With this dominant "he hates Muslims" narrative beginning to define him, Cain kept putting his foot in his mouth, trying to backpedal only to make the situation worst. Of course, being blatantly racist/xenophobic/bigoted/insert your own "ism" here isn't good for business, even on Fox News. So Cain (finally) apologized yesterday.
Herman Cain had his much-ballyhooed meeting with Muslims Wednesday, and he emerged, he said in a campaign statement "humble and contrite for any statements I have made that might have caused offense to Muslim Americans and their friends."I suppose I should give Daddy Green some credit for going into the belly of the (figurative) beast, taking the heat and apologizing. It would have been easier to simply duck the topic or issue a cowardly press release. On the other hand, with his sham of a campaign on the rocks, partially because of this issue, did he really have any other option?

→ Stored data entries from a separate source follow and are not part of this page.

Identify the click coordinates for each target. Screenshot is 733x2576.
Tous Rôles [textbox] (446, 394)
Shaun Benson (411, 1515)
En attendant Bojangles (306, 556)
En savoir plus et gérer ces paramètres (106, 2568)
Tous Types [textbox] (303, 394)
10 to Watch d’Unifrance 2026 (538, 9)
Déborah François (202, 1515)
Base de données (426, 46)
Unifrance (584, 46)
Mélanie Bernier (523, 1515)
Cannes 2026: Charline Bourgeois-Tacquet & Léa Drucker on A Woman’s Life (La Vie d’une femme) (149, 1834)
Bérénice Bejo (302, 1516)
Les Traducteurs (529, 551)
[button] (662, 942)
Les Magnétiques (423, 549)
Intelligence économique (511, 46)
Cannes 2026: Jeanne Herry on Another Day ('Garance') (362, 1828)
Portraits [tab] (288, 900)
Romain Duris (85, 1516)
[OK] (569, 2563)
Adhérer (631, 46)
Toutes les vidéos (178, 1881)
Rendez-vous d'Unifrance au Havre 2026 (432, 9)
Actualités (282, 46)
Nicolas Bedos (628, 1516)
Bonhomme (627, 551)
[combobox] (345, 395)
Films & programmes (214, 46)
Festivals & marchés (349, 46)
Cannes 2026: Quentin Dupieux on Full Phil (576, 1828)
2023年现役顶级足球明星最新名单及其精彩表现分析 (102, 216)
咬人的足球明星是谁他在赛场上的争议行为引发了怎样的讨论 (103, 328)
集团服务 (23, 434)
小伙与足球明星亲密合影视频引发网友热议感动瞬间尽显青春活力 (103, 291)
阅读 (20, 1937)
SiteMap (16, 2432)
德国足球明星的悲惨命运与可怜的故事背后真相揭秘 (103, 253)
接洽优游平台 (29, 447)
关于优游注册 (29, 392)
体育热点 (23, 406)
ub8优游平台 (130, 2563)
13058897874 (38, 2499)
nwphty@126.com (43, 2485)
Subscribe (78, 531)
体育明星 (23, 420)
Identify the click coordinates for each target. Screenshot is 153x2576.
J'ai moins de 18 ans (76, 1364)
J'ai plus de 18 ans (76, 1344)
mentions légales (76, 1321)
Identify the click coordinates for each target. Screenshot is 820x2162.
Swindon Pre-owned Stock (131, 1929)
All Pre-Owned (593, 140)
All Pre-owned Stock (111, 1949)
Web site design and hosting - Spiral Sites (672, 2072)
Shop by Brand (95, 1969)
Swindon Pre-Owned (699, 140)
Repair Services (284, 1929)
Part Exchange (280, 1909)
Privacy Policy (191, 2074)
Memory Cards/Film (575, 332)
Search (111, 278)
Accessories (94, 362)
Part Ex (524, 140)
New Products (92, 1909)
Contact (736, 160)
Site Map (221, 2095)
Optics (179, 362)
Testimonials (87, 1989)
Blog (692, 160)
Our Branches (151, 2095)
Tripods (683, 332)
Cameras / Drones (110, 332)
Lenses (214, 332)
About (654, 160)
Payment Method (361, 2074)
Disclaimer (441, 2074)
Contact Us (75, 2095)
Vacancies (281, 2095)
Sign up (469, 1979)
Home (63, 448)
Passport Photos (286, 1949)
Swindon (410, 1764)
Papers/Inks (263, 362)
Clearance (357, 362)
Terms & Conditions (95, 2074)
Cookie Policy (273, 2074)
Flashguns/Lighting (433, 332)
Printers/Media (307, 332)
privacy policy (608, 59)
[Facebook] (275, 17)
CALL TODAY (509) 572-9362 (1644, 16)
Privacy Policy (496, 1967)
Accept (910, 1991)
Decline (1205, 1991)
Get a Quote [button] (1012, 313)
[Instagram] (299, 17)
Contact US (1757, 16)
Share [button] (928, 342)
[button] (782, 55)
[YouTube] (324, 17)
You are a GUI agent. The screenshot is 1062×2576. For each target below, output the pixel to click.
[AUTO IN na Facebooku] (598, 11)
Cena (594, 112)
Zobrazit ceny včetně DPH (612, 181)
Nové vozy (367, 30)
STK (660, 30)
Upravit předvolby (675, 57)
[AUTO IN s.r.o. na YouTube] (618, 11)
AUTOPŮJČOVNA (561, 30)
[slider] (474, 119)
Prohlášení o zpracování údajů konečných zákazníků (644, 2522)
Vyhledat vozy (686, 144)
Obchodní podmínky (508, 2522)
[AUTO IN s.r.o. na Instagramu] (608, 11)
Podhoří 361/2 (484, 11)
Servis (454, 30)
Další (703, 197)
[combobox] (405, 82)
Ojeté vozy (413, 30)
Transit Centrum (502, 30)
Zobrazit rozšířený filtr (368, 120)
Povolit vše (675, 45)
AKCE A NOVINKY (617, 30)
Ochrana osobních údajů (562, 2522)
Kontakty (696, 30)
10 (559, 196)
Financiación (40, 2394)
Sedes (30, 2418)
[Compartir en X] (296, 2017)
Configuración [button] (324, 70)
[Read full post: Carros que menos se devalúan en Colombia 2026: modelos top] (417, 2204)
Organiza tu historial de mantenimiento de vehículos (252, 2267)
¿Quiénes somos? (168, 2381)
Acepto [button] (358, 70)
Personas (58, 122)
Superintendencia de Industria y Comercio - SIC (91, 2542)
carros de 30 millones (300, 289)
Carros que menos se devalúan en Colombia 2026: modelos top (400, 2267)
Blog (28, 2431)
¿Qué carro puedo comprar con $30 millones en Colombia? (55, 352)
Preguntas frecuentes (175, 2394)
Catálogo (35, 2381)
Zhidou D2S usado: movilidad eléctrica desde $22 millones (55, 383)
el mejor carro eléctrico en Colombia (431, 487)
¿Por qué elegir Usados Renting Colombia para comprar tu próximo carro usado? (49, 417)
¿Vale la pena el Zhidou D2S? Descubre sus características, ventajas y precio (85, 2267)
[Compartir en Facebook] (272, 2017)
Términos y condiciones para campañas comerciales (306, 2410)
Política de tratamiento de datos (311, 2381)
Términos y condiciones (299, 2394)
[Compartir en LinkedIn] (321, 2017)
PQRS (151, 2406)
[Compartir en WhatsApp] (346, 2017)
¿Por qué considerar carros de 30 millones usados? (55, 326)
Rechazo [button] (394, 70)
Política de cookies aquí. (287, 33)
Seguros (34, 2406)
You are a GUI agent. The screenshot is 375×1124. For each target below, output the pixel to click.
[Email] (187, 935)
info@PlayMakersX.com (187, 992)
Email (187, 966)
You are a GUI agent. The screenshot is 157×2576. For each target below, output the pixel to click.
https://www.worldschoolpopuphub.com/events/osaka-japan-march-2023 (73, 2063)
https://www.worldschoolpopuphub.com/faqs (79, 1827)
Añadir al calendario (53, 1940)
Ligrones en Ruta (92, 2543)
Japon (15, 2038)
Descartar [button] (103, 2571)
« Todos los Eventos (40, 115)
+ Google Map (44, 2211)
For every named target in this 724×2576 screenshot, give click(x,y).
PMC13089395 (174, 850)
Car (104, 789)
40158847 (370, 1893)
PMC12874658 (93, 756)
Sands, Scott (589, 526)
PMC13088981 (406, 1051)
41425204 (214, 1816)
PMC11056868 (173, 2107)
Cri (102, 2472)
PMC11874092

Cain stood behind his past remarks about Islam and sharia law, but he apologized to the Muslims he may have offended. In a recent interview, Cain said that Americans should be allowed to ban mosques from their communities if they so choose.
"While I stand by my opposition to the interference of sharia law into the American legal system, I remain humble and contrite for any statements I have made that might have caused offense to Muslim Americans and their friends," he said in the statement. "I am truly sorry for any comments that may have betrayed my commitment to the U.S. Constitution and the freedom of religion guaranteed by it."
Cain's meeting came at the ADAMS Center, a Northern Virginia mosque complex that recently hosted deputy National Security Adviser Denis McDonough. At ADAMS, Cain met with Imam Mohamed Magid, the executive director of the center, as well as several other top officials. In the statement, Cain said he found common ground with the Muslims he met with Wednesday from his own past.
In the past, Cain has been less willing to take his own experiences and connect them with the lives of Muslims in modern America. In the Fox News Sunday interview July 17 where he said American communities have the right to keep out mosques if they wish, Cain rejected a direct comparison with discrimination from the Civil Rights era. Show host Chris Wallace asked Cain about the mosque comment as well as Cain's past promise to use special precautions to ensure Muslim applicants for his administration are not not "terrorists." Wallace said that sounded like religious discrimination to some.
Question: Was Cain sincere in his apology, or is this mere political maneuvering to salvage a sinking ship? Has Michelle Bachmann stolen most of his Christian evangelical thunder? Is there any way his campaign makes it to South Carolina?